Pixel coordinate grounding data:

# # #

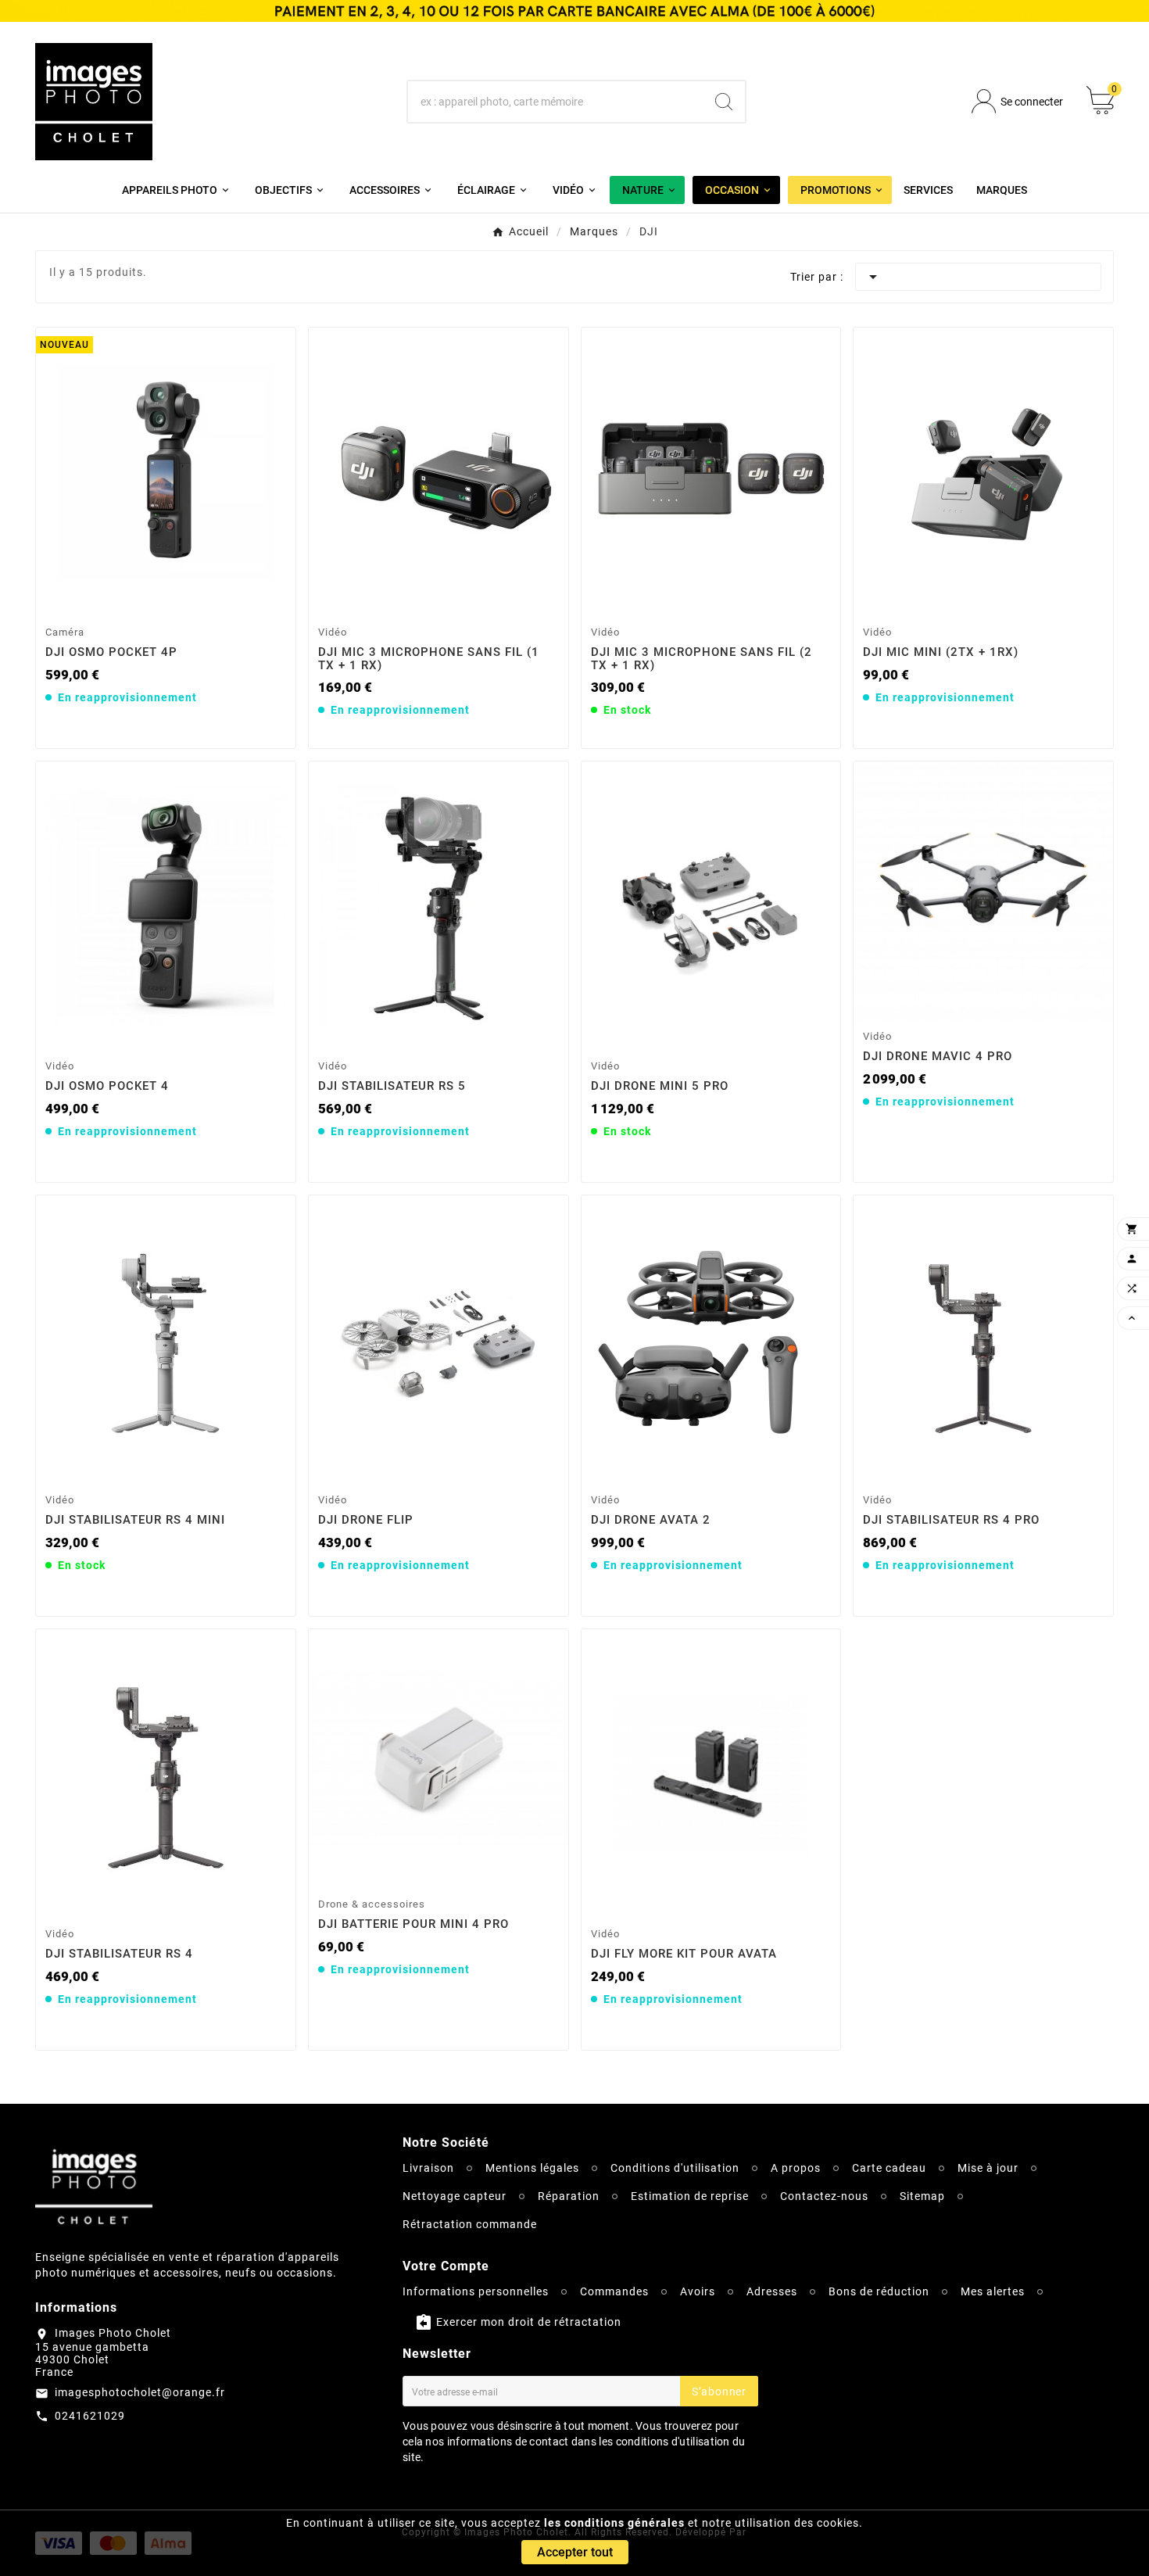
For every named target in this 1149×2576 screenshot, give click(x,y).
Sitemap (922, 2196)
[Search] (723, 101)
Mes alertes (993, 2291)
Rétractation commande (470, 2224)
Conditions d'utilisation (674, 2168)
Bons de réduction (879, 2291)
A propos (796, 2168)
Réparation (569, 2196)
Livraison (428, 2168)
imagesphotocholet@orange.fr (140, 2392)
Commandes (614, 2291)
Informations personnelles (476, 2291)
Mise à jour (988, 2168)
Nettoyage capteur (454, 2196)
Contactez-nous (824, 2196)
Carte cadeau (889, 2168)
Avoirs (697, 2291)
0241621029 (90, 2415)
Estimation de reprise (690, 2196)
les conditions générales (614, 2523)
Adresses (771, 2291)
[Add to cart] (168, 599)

# # #

WHAT YOU HAVE TO DO: Copy out all the data without changing anything, and drop the pictures.

WRITTEN REPLY:
For every named target in this 1149×2576 screenshot, give click(x,y).
Sitemap (922, 2196)
[Search] (723, 101)
Mes alertes (993, 2291)
Rétractation commande (470, 2224)
Conditions d'utilisation (674, 2168)
Bons de réduction (879, 2291)
A propos (796, 2168)
Réparation (569, 2196)
Livraison (428, 2168)
imagesphotocholet@orange.fr (140, 2392)
Commandes (614, 2291)
Informations personnelles (476, 2291)
Mise à jour (988, 2168)
Nettoyage capteur (454, 2196)
Contactez-nous (824, 2196)
Carte cadeau (889, 2168)
Avoirs (697, 2291)
0241621029 (90, 2415)
Estimation de reprise (690, 2196)
les conditions générales (614, 2523)
Adresses (771, 2291)
[Add to cart] (168, 599)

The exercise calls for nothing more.